As part of the grant support of the Foundation, programs such as Leaders of Ukrainian Charity, educational programs aimed at creating certain conditions for children and adults with autism, as well as a program to support non-governmental organizations during the war were implemented.

=== Educational projects ===

==== Charity Match ====
In 2021, Zagoriy Foundation launched a training program for professionals of non-profit organizations. The goal of the program is to teach organizations to create more effective fundraising campaigns, to learn more about organizing the work processes, building partnerships, communication and reporting.

==== School of rehabilitation medicine ====
Throughout 2016–2019, the Foundation supported free trainings, open lectures and educational conferences on rehabilitation medicine and modern methods of rehabilitation care that were conducted on the basis of the Ukrainian Catholic University. A total of over 1,000 participants received training.

==== Entrepreneurial activity for the veterans of ATO and JFO ====
Throughout 2018–2020, in cooperation with Kyiv School of Economics, a training program on the basics of entrepreneurship was created for the veterans of ATO and JFO. In total, four waves of training were provided for more than 100 participants who implemented more than 50 projects.

==== MeeTheFuture ====
In 2018, a lecture series was launched to introduce Ukrainians to the new and current global trend setters. So far, the following figures have come to Ukraine with lectures: Naim Zafar, Professor of the Business School of the University of California, Berkeley; political activist and member of the Army of Lovers band Alexander Bard; British composer and artist “considered the world’s first cyborg", Neil Harbisson; American writer and author of the book New Power Jeremy Heimans.

=== Other projects ===

==== Giving Tuesday Ukraine ====
Giving Tuesday is an international movement of good deeds designed to unite people around charity. In 2018, Kateryna Zagoriy became one of the initiators of the project of the global movement #GivingTuesday in Ukraine, which first started on November 27, 2018. Giving Tuesday promotes the idea that good deeds can be done in different ways – by sharing somebody's time, talent, money or information.

==== Media of Great Stories ====
In 2021, the Foundation launched the first charity media in Ukraine – Media of Great Stories.
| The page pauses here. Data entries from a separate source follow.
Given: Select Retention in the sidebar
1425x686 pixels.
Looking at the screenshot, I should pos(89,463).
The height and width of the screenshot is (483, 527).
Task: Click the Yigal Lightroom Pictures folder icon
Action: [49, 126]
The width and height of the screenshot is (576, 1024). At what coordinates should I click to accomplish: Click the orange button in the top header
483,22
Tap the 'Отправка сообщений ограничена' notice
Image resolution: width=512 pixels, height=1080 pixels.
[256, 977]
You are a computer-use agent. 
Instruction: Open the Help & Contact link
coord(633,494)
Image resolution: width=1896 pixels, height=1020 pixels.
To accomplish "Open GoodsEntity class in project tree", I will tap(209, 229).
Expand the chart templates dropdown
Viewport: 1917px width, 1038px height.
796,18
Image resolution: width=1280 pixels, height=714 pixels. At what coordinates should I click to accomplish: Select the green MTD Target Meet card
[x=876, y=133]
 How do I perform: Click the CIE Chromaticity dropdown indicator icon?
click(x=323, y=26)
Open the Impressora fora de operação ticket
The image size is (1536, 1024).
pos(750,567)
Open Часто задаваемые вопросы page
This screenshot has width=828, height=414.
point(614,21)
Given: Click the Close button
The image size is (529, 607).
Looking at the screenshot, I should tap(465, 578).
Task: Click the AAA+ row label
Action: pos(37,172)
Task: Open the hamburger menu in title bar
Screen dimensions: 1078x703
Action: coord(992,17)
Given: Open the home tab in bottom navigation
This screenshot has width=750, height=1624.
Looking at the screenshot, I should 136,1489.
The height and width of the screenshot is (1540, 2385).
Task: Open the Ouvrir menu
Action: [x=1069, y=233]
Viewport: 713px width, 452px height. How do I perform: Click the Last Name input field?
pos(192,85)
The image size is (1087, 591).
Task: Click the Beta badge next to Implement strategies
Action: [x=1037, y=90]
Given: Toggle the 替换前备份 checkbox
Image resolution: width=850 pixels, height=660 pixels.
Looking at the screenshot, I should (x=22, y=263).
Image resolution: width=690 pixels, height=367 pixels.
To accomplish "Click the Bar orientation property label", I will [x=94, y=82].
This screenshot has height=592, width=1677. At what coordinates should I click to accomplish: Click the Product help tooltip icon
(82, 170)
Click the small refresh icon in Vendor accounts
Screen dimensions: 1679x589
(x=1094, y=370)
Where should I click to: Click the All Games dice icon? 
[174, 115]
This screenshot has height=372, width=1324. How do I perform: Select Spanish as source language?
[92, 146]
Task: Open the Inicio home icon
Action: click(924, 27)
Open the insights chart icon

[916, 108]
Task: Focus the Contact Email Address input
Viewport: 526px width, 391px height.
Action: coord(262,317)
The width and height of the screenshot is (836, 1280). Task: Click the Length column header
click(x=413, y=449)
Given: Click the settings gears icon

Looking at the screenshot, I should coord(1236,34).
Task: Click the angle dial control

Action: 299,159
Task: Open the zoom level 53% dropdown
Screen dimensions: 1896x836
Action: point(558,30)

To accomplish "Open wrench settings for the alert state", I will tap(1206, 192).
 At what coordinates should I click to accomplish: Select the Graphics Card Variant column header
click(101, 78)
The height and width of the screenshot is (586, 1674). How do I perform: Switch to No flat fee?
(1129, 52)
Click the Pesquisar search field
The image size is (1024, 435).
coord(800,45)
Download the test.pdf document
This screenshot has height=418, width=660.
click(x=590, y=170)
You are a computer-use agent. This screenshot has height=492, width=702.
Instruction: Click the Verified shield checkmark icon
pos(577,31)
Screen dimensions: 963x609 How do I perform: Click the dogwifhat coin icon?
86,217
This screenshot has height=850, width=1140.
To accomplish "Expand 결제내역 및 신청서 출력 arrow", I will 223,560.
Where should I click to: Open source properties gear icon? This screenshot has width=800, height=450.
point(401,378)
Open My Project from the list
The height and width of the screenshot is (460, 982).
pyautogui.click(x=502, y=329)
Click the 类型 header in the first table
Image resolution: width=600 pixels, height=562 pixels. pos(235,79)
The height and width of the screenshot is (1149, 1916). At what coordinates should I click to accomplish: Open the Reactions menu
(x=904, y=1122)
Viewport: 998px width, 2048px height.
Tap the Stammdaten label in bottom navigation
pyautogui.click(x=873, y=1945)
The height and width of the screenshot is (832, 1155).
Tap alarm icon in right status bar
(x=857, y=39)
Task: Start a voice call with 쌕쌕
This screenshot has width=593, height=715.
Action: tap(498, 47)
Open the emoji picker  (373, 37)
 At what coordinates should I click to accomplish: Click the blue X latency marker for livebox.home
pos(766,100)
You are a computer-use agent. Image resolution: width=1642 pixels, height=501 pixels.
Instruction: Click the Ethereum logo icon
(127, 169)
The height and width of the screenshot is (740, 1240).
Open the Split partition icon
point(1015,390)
The resource talks about trends and news in charity, the work of the third sector, and also publishes interviews with experts and updates on ongoing projects.

==== Global Teacher Prize ====
Since 2019, the Foundation has been supporting the Global Teacher Prize in Ukraine.

==== Information campaigns ====
The Foundation runs information campaigns, aiming at telling more about charity, destroy myths around it, and promote the culture of charitable giving. Examples include the campaign «Who Is Behind This?» – a series of monuments to prominent patrons of Kyiv (Halshka Hulevychivna, Nikolai von Bunge and others), as well as the installation «Break the Ice of Prejudice».

In addition, many art projects were sponsored, such as Pavlo Gudimov's exhibition «Angels» or the animated series «History of Those Who Care» which tells about the lives of prominent Ukrainian patrons.

=== Activities during the Russian invasion to Ukraine ===
After the full-scale invasion of the Russian army on the territory of Ukraine, Zagoriy Foundation adapted its activities to address ongoing problems. Currently, the Foundation is developing four major areas of work:

- Development and coordination of the charity sector in Ukraine;
- Support of grantees and partners for more effective work;
- Creation and distribution of useful materials about philanthropy in Ukraine;
- International cooperation.

During the war, the Foundation conducted a grant competition to support non-profit organization and a study on the needs of such organization. In addition, a second Charity Match training course was held, supplemented with wartime work-oriented materials.

== Recognition ==
Zagoriy Foundation won the National Competition «Charity Ukraine-2021» in the Charity Action of the Year nomination with the Giving Race project implemented jointly with Kind Challenge.

In April 2022, Zagoriy Foundation received validation from CAF America.